E agora Telenius? Em sua cabeça nunca havia existido tanta dúvida. A única certeza era que tentaria vencer sua próxima luta.
Após tudo voltar ao normal no dia seguinte a confusão e fuga de quase metade dos escravos de onde vivia, Telenius foi informado que pela primeira vez iria lutar nas chamadas “principais”, no sábado. Isso o faria dono de uma platéia maior, mas ao mesmo tempo aumentaria enormemente o risco de sair derrotado. Só restava agora pensar no que de melhor vivera em seus dias, as visões de Efassandra, aquele beijo e abraço inesquecíveis de Telúria.
Era chegado então o sábado, platéia ensandecida, o anunciador quebrava o protocolo e perguntava a Efassandra, que como sempre estava lá a contragosto nas tribunas elevadas:
– Bela jovem, diga a essa platéia a quem prefere ver sobreviver? Telenius, o estreante da noite nas principais, que já venceu mais de 13 lutas, ou Ericlides, o soberbo, que já venceu também 18 lutas, sendo já 6 delas nas principais?
Efassandra então respondeu:
– Eu escolheria que vivessem os dois, mas pra mim são dois assassinos. Não consigo ver nenhum dos dois como ser humano.

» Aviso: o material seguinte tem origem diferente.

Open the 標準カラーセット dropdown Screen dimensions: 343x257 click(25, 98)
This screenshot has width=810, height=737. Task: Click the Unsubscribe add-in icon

Telenius sentiu muito as palavras de Efassandra, decretou então que ali seria sua última luta.
A luta começava, Ericlides não encontrava defesa em nenhum de seus golpes. Massacrava seu oponente rapidamente. Em poucos segundos seria o fim de Telenius. Até que ao cair num canto bem perto dos cercados que o separavam da platéia, Telenius pôde ouvir gritos embargados numa voz chorosa que pedia:
-Não Telenius, não morre, luta, sobrevive, por mim Telenius, sei que isso não te importa mas eu te amo. Vive. Olhou o semblante daquela criatura e a reconheceu. Sim, era ela, Telúria, aquela que verdadeiramente o amava. Fez um esforço tremendo, mas conseguiu se levantar. Agora queria vencer. Já conseguia se defender, e aos poucos atacar. Seu oponente acostumado com a facilidade do começo da luta se descuidou e então Telenius acertou-lhe o golpe fatal.
Mesmo com os gritos ensurdecedores da platéia clamando seu nome, e com seu corpo vertendo muito sangue, Telenius agora tinha certeza que daqui pra frente só lutaria pelo que verdadeiramente lhe valia a pena.